• [Assigned task] This task calls for printing every entry exactly.

═════ Given information ═════

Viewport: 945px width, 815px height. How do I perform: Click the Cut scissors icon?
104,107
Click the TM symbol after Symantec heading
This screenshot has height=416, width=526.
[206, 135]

═════

• [Result of the exercise]
Viewport: 945px width, 815px height. How do I perform: Click the Cut scissors icon?
104,107
Click the TM symbol after Symantec heading
This screenshot has height=416, width=526.
[206, 135]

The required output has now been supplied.